The Zimbabwe National Road Authority (Zinara) is funding the project, which has already raised eyebrows as the country is struggling to patch potholes on roads of major economic importance.

Tarring a road to the vice-president’s farm has raised eyebrows since most roads are now impassable

The road which falls under the Zibagwe Rural District Council (ZRDC), has been receiving much attention and resource allocation since Mnangagwa’s elevation to the VP’s post.

ZRDC chief executive officer, Farayi Machaya confirmed that his council was tarring the road leading to Mnangagwa’s farm using funds allocated to the local authority by Zinara.

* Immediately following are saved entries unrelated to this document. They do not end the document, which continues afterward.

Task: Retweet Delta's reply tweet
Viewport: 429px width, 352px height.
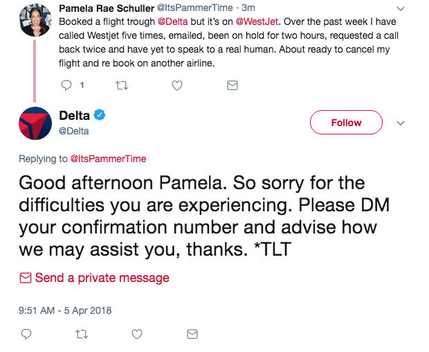Action: (x=81, y=334)
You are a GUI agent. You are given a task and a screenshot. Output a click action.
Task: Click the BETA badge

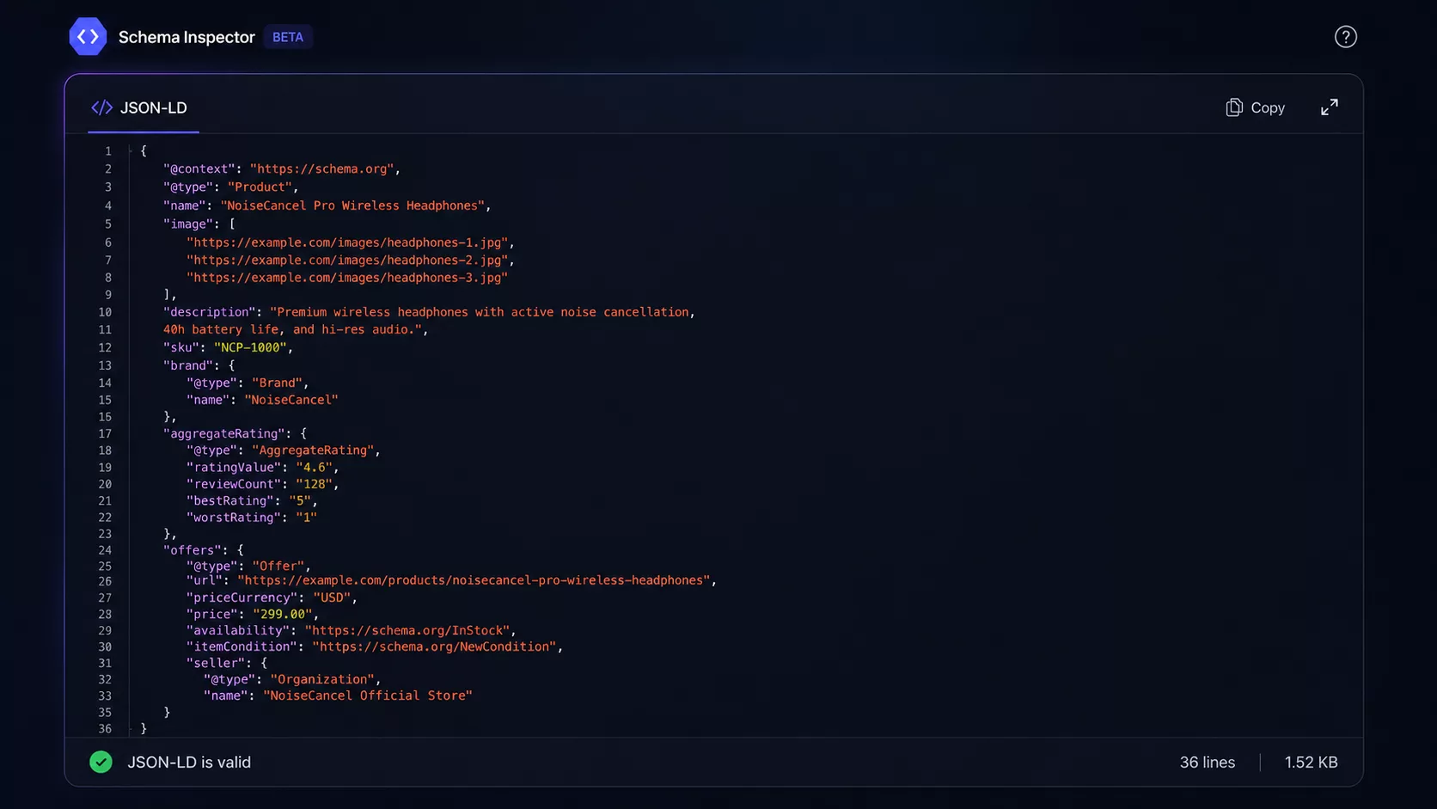[x=288, y=37]
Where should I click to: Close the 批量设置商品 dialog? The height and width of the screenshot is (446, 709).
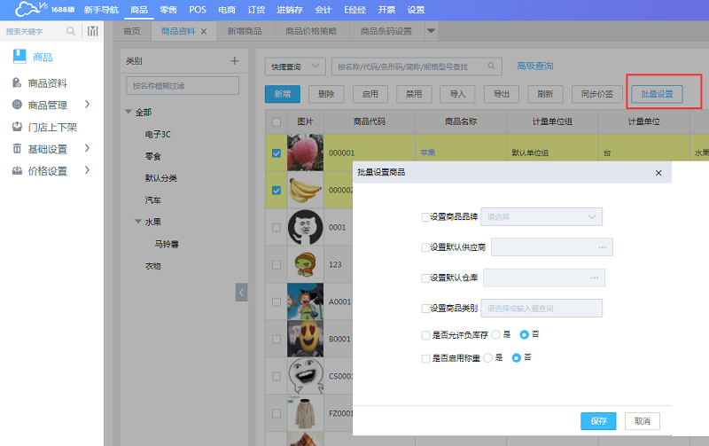click(658, 172)
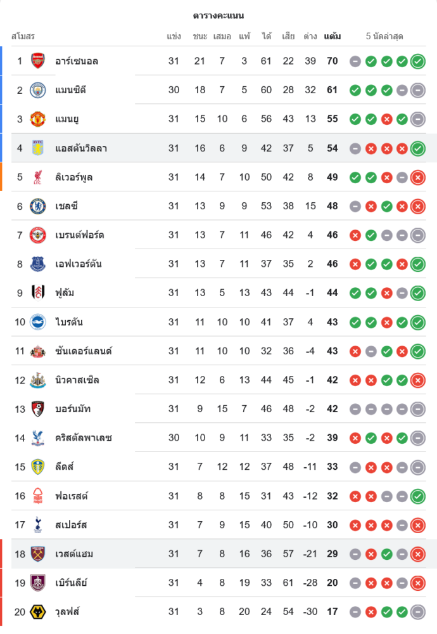
Task: Select the Crystal Palace crest icon
Action: [x=38, y=438]
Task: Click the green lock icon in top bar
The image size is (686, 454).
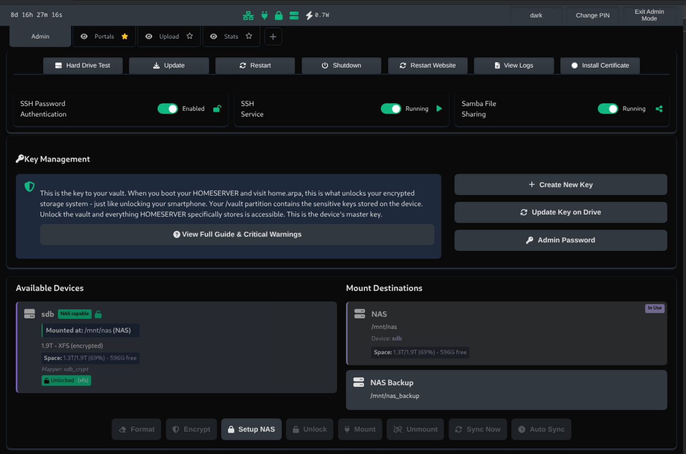Action: (279, 15)
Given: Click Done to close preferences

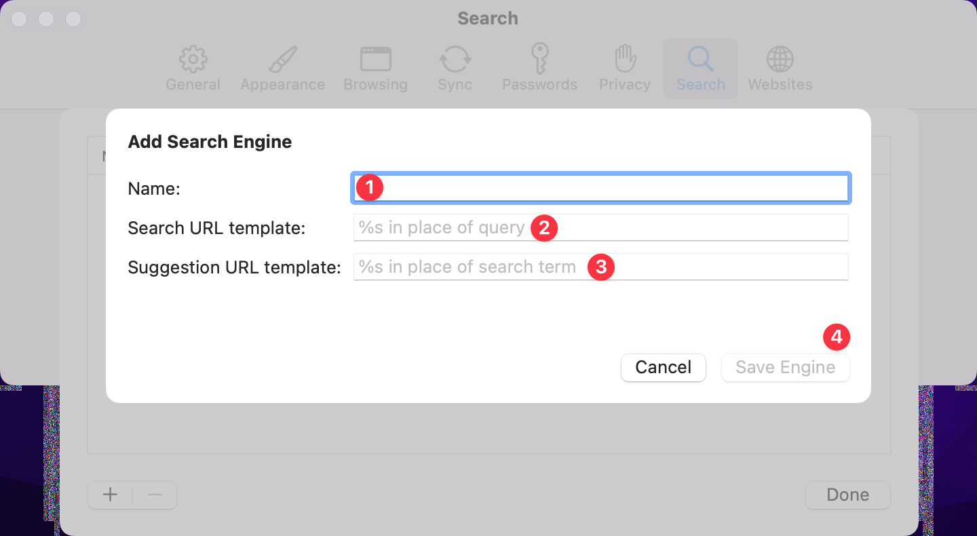Looking at the screenshot, I should tap(847, 495).
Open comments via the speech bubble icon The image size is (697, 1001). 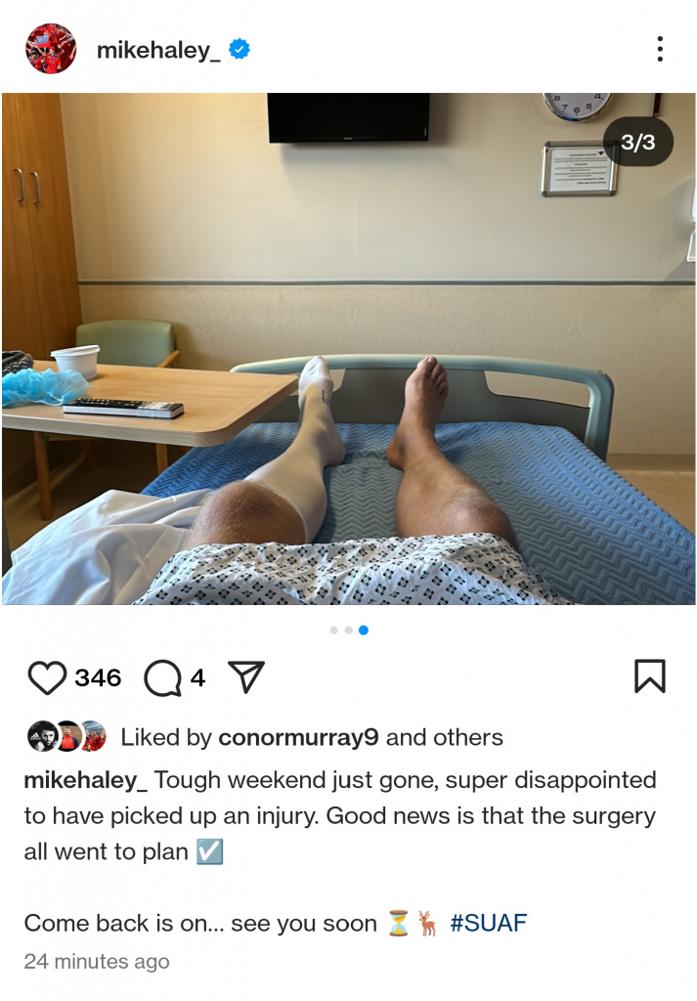click(x=162, y=677)
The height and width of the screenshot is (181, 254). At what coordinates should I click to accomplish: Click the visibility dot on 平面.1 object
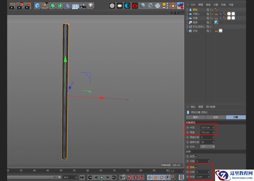point(210,13)
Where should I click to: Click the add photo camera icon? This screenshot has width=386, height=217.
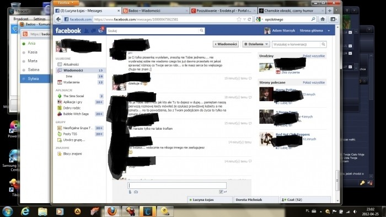tap(136, 192)
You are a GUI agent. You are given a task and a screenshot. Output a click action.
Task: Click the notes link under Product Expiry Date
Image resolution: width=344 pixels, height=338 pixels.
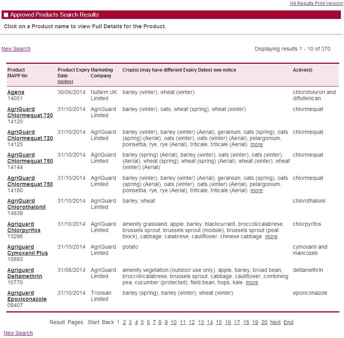click(65, 82)
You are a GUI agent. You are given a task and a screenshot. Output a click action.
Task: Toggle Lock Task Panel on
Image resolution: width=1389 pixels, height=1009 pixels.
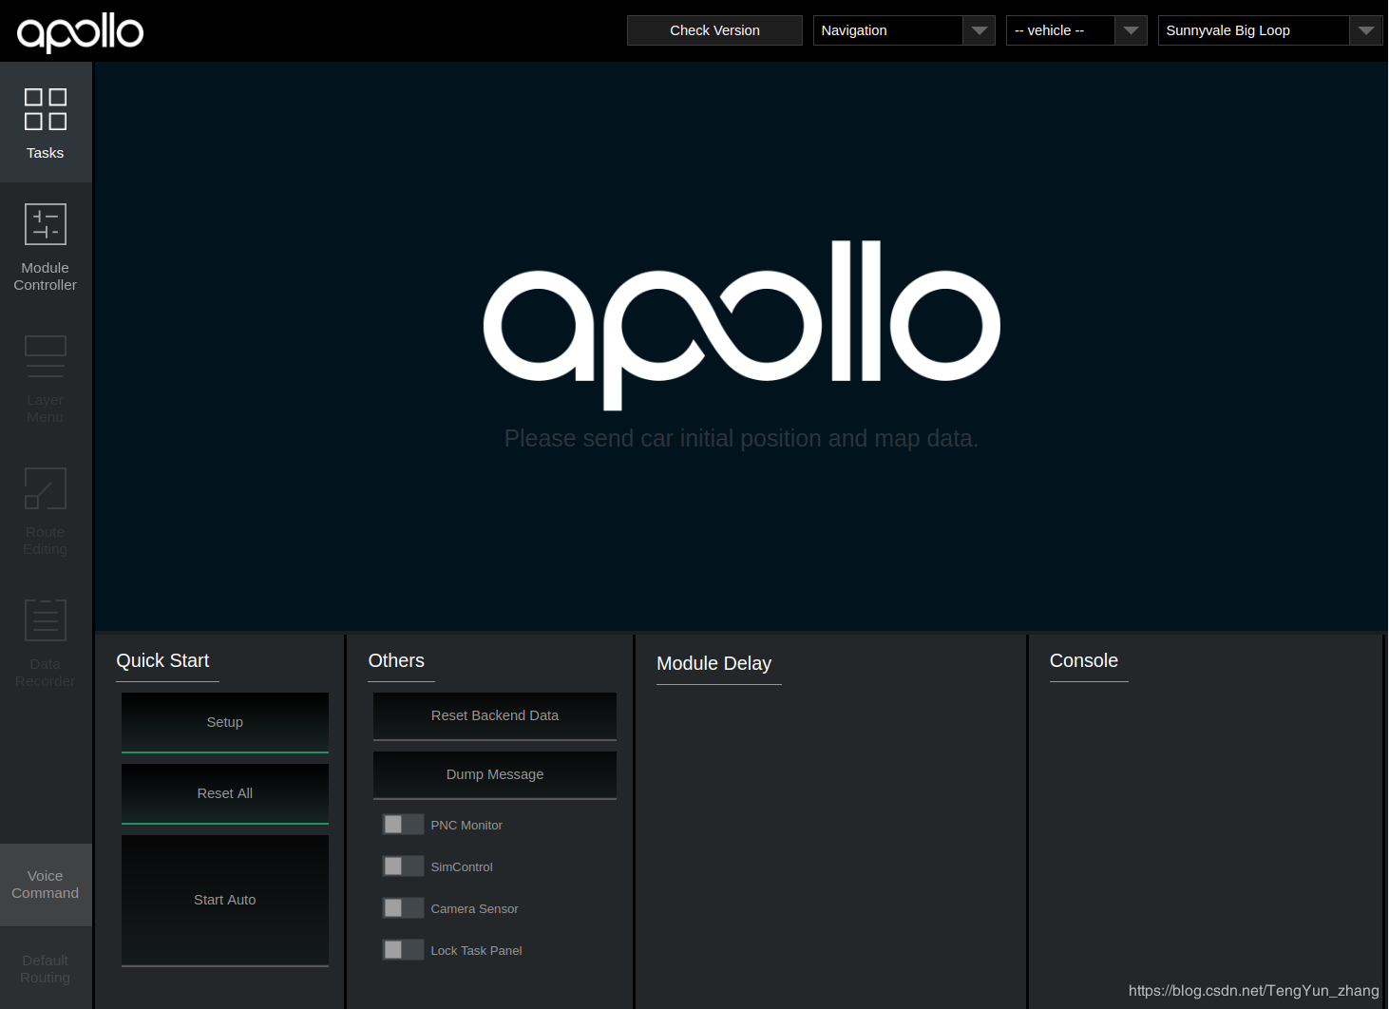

But Machaya refused to give further details, saying he would need to consult his superiors first.

“We are doing it [tarring the road] as council but being funded by Zinara,” he said, before requesting written questions.

Machaya said the road does not serve only Mnangagwa, but the whole Sherwood community that includes Kotamai Business Centre, Indarama Mine, Sable Chemicals and Zesa Sherwood Substation which links Munyathi Power Station, Sherwood Primary School and the clinic.

The road, Machaya added, also served A1 and A2 farmers in Sherwood.

Machaya said the road was surfaced way back in the 80s and ZRDC only resolved to upgrade it in 2010, but the projects stalled due to lack of funds.

“Council is continuing from where it left,” he said.

However, a closer look at the road shows that it does not in any way link with Sable Chemicals and is further away from Sherwood Substation, which is closer to a road leading to Midlands Provincial Affairs minister Jason Machaya’s farm.

Indarama Mine stopped being a major economic player after almost halting operations some three years ago.

ZRDC has other roads of economic importance, chief among them the Kwekwe-Silobela road, which links to Nkayi and passes through gold-rich Jena mine, which remains untarred.

Sources said the road was never surfaced.

Machaya refused to speak on the estimated cost of tarring the road, distance and when the project is expected to be completed.

In 2014, the then Transport minister Obert Mpofu said it cost between $850 000 to $1,2 million to tar a 1km stretch of road, and going by that estimate, government will have to fork out about $20 million to tar the road to the VP’s farm.

Sources close to the developments said the tarring of the road was ordered by Transport minister Jorum Gumbo — a Mnangagwa ally.

“Yes, the minister gave instructions to Zibagwe council to tar the road, arguing the VP cannot continue to use a gravel road to his farm,” a source within ZRDC said.

Gumbo on Thursday denied giving any instruction to that effect, saying he was a professional minister who served everyone, not only Midlands.

The minister said he was not aware that there was work going on at that road.

“At the moment I am focusing on trunk roads,” Gumbo said.

The minister said he had checked with the relevant authority and was told that work on the road began when Nicholas Goche was still minister and only 8km of the road leading to Mnangagwa’s farm was yet to be tarred.

“The issue is mainly factional, that is why they prioritised it ahead of other economically productive roads such as the Harare-Beitbridge road that is pothole-infested,” said a source.

“There is also a 20km stretch of road between Kwekwe and Nkayi that could have been prioritised and could have economic value to Zibagwe Rural District Council, which they chose to ignore.”

But Gumbo said his mandate came from President Robert Mugabe, adding that he was not involved in factional politics in Zanu PF.